Records of locating words and elements
==========

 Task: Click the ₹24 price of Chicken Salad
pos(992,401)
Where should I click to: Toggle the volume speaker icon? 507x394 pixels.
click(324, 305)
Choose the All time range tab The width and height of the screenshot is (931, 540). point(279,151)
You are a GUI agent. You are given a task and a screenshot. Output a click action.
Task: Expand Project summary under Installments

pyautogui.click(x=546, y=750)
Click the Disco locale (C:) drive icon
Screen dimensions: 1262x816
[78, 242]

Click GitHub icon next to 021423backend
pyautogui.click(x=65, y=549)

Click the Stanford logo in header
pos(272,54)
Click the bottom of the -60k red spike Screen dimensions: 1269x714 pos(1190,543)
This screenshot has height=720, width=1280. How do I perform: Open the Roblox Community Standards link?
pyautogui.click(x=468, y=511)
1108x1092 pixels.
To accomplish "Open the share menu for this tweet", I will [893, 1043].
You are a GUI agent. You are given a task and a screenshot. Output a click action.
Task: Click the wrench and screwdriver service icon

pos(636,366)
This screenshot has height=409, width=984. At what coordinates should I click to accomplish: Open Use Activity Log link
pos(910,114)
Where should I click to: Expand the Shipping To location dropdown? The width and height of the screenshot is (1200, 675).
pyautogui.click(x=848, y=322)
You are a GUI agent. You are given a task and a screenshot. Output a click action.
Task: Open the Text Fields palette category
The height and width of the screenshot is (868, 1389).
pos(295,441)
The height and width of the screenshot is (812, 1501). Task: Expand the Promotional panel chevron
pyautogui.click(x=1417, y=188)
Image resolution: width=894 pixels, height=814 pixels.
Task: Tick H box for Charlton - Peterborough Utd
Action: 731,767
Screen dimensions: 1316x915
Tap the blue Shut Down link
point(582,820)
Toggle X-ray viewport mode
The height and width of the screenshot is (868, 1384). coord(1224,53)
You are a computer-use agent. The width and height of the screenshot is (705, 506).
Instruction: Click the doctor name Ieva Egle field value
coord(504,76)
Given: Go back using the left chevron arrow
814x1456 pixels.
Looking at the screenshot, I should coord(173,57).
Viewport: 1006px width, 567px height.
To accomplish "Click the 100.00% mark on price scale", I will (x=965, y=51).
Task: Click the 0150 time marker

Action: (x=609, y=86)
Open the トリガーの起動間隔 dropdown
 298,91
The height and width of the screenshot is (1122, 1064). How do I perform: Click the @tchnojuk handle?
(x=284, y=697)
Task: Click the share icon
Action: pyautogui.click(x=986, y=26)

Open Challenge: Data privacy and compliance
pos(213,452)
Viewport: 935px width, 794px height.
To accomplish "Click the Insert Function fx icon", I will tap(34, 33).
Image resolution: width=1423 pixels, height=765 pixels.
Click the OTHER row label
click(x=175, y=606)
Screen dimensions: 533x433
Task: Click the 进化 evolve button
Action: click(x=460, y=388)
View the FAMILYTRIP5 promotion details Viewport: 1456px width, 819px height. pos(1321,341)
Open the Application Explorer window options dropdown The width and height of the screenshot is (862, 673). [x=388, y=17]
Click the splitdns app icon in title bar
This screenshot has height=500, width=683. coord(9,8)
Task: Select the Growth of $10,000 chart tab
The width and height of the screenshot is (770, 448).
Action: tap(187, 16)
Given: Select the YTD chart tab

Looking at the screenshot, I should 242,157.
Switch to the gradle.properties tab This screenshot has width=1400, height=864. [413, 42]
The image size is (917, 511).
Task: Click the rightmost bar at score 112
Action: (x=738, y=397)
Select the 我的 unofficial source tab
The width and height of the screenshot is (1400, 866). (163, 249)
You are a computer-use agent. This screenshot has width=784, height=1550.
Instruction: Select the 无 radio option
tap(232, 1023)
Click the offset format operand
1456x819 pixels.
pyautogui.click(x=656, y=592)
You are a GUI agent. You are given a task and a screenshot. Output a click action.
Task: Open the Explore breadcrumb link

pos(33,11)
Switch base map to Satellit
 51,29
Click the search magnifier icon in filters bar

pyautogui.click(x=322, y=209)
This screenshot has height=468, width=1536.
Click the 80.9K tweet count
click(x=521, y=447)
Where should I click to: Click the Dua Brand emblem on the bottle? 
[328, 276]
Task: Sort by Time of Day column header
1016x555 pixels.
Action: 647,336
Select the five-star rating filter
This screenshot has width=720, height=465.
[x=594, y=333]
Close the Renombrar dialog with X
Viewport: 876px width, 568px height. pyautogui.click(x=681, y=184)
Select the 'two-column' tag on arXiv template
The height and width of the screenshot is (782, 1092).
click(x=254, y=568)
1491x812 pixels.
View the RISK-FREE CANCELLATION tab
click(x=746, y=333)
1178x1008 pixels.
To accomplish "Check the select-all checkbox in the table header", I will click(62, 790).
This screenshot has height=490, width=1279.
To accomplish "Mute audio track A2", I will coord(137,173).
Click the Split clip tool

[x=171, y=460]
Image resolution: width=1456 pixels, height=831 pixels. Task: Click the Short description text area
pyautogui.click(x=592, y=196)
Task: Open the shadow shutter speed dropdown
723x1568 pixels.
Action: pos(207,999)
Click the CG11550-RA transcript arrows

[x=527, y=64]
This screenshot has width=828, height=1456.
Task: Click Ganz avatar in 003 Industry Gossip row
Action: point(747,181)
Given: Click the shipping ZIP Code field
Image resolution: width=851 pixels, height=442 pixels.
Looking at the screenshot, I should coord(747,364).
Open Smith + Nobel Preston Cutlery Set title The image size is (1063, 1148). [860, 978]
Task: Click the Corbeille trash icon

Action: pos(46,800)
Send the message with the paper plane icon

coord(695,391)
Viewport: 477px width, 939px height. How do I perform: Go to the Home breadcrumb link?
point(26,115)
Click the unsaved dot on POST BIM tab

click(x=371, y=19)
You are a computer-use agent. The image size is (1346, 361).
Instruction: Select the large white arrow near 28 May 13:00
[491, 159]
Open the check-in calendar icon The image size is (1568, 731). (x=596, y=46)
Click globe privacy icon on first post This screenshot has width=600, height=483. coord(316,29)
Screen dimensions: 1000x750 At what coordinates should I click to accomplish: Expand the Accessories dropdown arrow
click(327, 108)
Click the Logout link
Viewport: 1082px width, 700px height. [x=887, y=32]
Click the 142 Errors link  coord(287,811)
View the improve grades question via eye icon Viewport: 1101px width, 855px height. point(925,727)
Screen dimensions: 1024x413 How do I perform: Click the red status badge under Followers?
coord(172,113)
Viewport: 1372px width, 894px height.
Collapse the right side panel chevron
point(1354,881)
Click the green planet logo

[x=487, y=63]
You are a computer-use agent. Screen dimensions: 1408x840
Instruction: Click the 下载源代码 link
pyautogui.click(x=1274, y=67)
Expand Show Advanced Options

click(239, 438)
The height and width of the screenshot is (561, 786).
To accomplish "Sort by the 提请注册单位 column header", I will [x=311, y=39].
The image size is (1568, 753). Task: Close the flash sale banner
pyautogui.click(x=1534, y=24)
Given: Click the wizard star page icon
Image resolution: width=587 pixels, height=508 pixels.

==========

» Written instruction
Count the lines of the material above that contain the string "breadcrumb", and give only the number.

» The output
2